O araştırmada en mutlu; yani en uygarlaşmış; yani hayvansal davranışlardan en arınmış ülkeler sırlamasında dünyanın emperyalist gücü sayılan; yani silah yönünden en gelişmiş silahlara sahip insanların yaşadığı ABD nin, Rusya’nın, Çin’in vb. ülkelerin değil en çok kitap okuyan ve insan ilişkilerini en fazla geliştirmiş; gelecek kuşaklarının eğitimine en fazla önem veren ülkelerin olduğu görülüyor.

Böylece Patagonya yerlilerinden itibaren çıktığımız insanlığın uygarlık yolculuğunda geldiğimiz noktada insanlığı saran gecenin karanlığının en belirgin aydınlığa dönüştüğü yerlerin inanç diye dayatılan ön yargı körlüğünün en az etkili yerler olduğu daha anlaşılır oluyor.

Sonuç olarak yazacağım; insanlık ilk insandan itibaren adeta aidiyeti haline gelmiş inanç değerlerinin körlüğünde kaybolmadıkça çıktığı insanlık yolculuğunda daha başarılı oluyor. 

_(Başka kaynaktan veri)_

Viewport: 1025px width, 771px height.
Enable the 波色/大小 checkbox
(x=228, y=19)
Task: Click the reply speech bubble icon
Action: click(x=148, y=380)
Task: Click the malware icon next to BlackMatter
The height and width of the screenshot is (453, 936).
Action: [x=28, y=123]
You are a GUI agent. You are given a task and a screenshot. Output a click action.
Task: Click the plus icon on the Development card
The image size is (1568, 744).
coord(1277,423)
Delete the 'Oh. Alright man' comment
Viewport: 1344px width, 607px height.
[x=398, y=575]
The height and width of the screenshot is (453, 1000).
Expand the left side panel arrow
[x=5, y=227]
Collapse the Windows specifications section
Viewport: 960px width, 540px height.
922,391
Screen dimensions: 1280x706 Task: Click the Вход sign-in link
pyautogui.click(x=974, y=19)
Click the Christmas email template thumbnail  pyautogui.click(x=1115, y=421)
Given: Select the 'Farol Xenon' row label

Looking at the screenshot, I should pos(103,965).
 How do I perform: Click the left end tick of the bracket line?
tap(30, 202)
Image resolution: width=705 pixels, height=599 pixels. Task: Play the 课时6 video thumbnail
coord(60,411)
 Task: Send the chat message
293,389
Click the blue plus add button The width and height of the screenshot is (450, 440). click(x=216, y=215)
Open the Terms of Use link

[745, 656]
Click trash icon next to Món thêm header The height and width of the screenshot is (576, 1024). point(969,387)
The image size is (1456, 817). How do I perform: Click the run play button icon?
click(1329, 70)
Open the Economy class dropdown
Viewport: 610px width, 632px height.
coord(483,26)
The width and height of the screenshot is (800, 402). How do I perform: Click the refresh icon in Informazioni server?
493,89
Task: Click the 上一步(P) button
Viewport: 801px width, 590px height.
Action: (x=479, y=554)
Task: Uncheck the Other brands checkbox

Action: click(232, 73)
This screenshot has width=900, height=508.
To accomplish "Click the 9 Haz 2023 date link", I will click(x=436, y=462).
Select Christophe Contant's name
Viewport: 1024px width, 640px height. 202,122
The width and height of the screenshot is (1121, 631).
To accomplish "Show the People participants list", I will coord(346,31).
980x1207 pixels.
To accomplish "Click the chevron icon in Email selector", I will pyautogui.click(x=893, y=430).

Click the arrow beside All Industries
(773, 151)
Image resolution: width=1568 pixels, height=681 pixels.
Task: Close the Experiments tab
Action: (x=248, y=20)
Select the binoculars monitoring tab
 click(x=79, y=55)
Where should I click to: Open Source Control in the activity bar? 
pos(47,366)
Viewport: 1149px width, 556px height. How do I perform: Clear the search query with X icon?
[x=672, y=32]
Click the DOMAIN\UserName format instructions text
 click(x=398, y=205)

Burada kastettiğim elbet inançlar değil; daha çok toplumda yönetimde egemen olanların kendi siyasi ve ekonomik çıkarları için inanç diye; inanç adına dayattıklarıdır. Yoksa insanlık ilk insandan itibaren özellikle çözemediği güçleri tanrılaştırarak kendinden daha etkin bir gücün varlığını zaten kabul ederek yaşayıp gelmiş.

Bütün dinlerin ortaya çıkış nedeni de bu…

Burada kastedilen o gücü temsil ettiğini iddia edenlerin toplumda etkinliğidir. İnsanlığı gecenin karanlığına sokanın onların etkisiyle oluşan ön yargı körleşmesi olduğudur. 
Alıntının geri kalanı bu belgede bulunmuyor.